■ **WHAT THIS TASK INVOLVES**: Your answer must be the full listing, reproduced exactly.

◇ ◇ ◇ ◇ ◇

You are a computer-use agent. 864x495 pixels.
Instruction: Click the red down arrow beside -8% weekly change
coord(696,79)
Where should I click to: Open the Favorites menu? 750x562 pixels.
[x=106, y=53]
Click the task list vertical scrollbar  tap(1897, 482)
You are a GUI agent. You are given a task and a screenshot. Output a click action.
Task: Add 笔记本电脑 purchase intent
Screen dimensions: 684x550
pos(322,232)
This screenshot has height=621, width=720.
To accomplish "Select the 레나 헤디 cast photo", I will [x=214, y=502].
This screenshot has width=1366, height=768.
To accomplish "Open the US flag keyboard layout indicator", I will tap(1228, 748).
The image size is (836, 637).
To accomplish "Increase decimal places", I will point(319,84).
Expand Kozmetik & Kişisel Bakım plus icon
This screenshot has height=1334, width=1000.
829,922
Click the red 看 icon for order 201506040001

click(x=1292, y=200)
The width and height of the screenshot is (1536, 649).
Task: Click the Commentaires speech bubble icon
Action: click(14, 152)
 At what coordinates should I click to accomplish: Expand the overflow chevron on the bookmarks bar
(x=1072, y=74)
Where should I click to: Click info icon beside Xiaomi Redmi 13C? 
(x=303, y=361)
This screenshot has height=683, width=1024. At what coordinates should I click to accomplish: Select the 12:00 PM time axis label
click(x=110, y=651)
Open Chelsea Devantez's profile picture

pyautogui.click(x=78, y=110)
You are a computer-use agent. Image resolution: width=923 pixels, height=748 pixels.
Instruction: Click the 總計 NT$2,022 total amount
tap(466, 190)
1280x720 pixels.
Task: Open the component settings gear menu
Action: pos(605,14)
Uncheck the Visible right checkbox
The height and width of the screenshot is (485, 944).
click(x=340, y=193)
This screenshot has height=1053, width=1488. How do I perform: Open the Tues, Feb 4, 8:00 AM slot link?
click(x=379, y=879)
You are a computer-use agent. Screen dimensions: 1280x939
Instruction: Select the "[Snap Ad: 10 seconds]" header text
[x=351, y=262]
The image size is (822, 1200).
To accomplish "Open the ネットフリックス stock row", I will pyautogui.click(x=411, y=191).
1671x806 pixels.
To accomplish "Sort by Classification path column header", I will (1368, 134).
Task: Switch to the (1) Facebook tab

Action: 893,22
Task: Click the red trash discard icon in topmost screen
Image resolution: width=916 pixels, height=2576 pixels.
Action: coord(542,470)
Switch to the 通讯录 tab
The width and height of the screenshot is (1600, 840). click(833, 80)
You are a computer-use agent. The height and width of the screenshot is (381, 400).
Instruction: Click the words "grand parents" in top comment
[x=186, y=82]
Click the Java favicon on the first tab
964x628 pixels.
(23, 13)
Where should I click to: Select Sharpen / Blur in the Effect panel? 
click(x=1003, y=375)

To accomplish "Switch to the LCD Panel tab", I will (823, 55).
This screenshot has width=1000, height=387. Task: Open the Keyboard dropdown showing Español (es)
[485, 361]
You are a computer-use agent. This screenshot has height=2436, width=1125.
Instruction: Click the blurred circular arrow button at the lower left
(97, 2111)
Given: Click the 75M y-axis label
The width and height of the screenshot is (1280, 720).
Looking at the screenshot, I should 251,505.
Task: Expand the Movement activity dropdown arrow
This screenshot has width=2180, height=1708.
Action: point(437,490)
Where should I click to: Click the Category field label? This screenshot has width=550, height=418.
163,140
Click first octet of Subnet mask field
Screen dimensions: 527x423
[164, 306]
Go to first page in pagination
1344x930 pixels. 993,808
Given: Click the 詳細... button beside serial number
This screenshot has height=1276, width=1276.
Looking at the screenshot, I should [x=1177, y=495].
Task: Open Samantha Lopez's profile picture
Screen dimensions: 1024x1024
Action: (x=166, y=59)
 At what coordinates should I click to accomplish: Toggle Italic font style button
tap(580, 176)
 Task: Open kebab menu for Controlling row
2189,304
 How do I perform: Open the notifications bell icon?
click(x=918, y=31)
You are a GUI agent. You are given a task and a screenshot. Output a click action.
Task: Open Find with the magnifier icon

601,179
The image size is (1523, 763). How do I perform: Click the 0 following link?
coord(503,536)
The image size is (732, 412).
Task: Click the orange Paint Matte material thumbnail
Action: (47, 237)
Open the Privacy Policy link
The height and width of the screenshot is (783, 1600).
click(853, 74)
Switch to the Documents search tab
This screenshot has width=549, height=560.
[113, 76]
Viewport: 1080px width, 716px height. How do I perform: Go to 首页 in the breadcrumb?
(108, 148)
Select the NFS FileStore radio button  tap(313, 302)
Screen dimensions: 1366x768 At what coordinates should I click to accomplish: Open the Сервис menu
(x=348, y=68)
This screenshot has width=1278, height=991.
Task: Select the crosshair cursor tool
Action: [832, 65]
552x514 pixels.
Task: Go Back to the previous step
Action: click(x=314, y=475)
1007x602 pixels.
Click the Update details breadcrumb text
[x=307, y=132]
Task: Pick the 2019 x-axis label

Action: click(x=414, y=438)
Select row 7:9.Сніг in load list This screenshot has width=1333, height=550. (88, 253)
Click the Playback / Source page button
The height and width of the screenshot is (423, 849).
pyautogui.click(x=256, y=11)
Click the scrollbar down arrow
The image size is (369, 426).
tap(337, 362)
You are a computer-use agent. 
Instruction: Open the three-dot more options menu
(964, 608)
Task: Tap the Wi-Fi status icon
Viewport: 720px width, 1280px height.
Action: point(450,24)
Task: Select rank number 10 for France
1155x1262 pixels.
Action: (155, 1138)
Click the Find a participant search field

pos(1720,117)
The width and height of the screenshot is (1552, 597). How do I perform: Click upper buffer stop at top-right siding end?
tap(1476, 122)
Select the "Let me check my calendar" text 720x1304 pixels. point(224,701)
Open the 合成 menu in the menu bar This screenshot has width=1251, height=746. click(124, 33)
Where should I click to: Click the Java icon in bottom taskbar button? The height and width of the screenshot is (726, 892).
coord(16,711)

◇ ◇ ◇ ◇ ◇

■ **ANSWER TO THE EXERCISE**:
You are a computer-use agent. 864x495 pixels.
Instruction: Click the red down arrow beside -8% weekly change
coord(696,79)
Where should I click to: Open the Favorites menu? 750x562 pixels.
[x=106, y=53]
Click the task list vertical scrollbar  tap(1897, 482)
You are a GUI agent. You are given a task and a screenshot. Output a click action.
Task: Add 笔记本电脑 purchase intent
Screen dimensions: 684x550
pos(322,232)
This screenshot has height=621, width=720.
To accomplish "Select the 레나 헤디 cast photo", I will [x=214, y=502].
This screenshot has width=1366, height=768.
To accomplish "Open the US flag keyboard layout indicator", I will tap(1228, 748).
The image size is (836, 637).
To accomplish "Increase decimal places", I will point(319,84).
Expand Kozmetik & Kişisel Bakım plus icon
This screenshot has height=1334, width=1000.
829,922
Click the red 看 icon for order 201506040001

click(x=1292, y=200)
The width and height of the screenshot is (1536, 649).
Task: Click the Commentaires speech bubble icon
Action: click(14, 152)
 At what coordinates should I click to accomplish: Expand the overflow chevron on the bookmarks bar
(x=1072, y=74)
Where should I click to: Click info icon beside Xiaomi Redmi 13C? 
(x=303, y=361)
This screenshot has height=683, width=1024. At what coordinates should I click to accomplish: Select the 12:00 PM time axis label
click(x=110, y=651)
Open Chelsea Devantez's profile picture

pyautogui.click(x=78, y=110)
You are a computer-use agent. Image resolution: width=923 pixels, height=748 pixels.
Instruction: Click the 總計 NT$2,022 total amount
tap(466, 190)
1280x720 pixels.
Task: Open the component settings gear menu
Action: pos(605,14)
Uncheck the Visible right checkbox
The height and width of the screenshot is (485, 944).
click(x=340, y=193)
This screenshot has height=1053, width=1488. How do I perform: Open the Tues, Feb 4, 8:00 AM slot link?
click(x=379, y=879)
You are a computer-use agent. Screen dimensions: 1280x939
Instruction: Select the "[Snap Ad: 10 seconds]" header text
[x=351, y=262]
The image size is (822, 1200).
To accomplish "Open the ネットフリックス stock row", I will pyautogui.click(x=411, y=191).
1671x806 pixels.
To accomplish "Sort by Classification path column header", I will (1368, 134).
Task: Switch to the (1) Facebook tab

Action: 893,22
Task: Click the red trash discard icon in topmost screen
Image resolution: width=916 pixels, height=2576 pixels.
Action: coord(542,470)
Switch to the 通讯录 tab
The width and height of the screenshot is (1600, 840). click(833, 80)
You are a computer-use agent. The height and width of the screenshot is (381, 400).
Instruction: Click the words "grand parents" in top comment
[x=186, y=82]
Click the Java favicon on the first tab
964x628 pixels.
(23, 13)
Where should I click to: Select Sharpen / Blur in the Effect panel? 
click(x=1003, y=375)

To accomplish "Switch to the LCD Panel tab", I will (823, 55).
This screenshot has width=1000, height=387. Task: Open the Keyboard dropdown showing Español (es)
[485, 361]
You are a computer-use agent. This screenshot has height=2436, width=1125.
Instruction: Click the blurred circular arrow button at the lower left
(97, 2111)
Given: Click the 75M y-axis label
The width and height of the screenshot is (1280, 720).
Looking at the screenshot, I should 251,505.
Task: Expand the Movement activity dropdown arrow
This screenshot has width=2180, height=1708.
Action: point(437,490)
Where should I click to: Click the Category field label? This screenshot has width=550, height=418.
163,140
Click first octet of Subnet mask field
Screen dimensions: 527x423
[164, 306]
Go to first page in pagination
1344x930 pixels. 993,808
Given: Click the 詳細... button beside serial number
This screenshot has height=1276, width=1276.
Looking at the screenshot, I should [x=1177, y=495].
Task: Open Samantha Lopez's profile picture
Screen dimensions: 1024x1024
Action: (x=166, y=59)
 At what coordinates should I click to accomplish: Toggle Italic font style button
tap(580, 176)
 Task: Open kebab menu for Controlling row
2189,304
 How do I perform: Open the notifications bell icon?
click(x=918, y=31)
You are a GUI agent. You are given a task and a screenshot. Output a click action.
Task: Open Find with the magnifier icon

601,179
The image size is (1523, 763). How do I perform: Click the 0 following link?
coord(503,536)
The image size is (732, 412).
Task: Click the orange Paint Matte material thumbnail
Action: (47, 237)
Open the Privacy Policy link
The height and width of the screenshot is (783, 1600).
click(853, 74)
Switch to the Documents search tab
This screenshot has width=549, height=560.
[113, 76]
Viewport: 1080px width, 716px height. How do I perform: Go to 首页 in the breadcrumb?
(108, 148)
Select the NFS FileStore radio button  tap(313, 302)
Screen dimensions: 1366x768 At what coordinates should I click to accomplish: Open the Сервис menu
(x=348, y=68)
This screenshot has width=1278, height=991.
Task: Select the crosshair cursor tool
Action: [832, 65]
552x514 pixels.
Task: Go Back to the previous step
Action: click(x=314, y=475)
1007x602 pixels.
Click the Update details breadcrumb text
[x=307, y=132]
Task: Pick the 2019 x-axis label

Action: click(x=414, y=438)
Select row 7:9.Сніг in load list This screenshot has width=1333, height=550. (88, 253)
Click the Playback / Source page button
The height and width of the screenshot is (423, 849).
pyautogui.click(x=256, y=11)
Click the scrollbar down arrow
The image size is (369, 426).
tap(337, 362)
You are a computer-use agent. 
Instruction: Open the three-dot more options menu
(964, 608)
Task: Tap the Wi-Fi status icon
Viewport: 720px width, 1280px height.
Action: point(450,24)
Task: Select rank number 10 for France
1155x1262 pixels.
Action: (155, 1138)
Click the Find a participant search field

pos(1720,117)
The width and height of the screenshot is (1552, 597). How do I perform: Click upper buffer stop at top-right siding end?
tap(1476, 122)
Select the "Let me check my calendar" text 720x1304 pixels. point(224,701)
Open the 合成 menu in the menu bar This screenshot has width=1251, height=746. click(124, 33)
Where should I click to: Click the Java icon in bottom taskbar button? The height and width of the screenshot is (726, 892).
coord(16,711)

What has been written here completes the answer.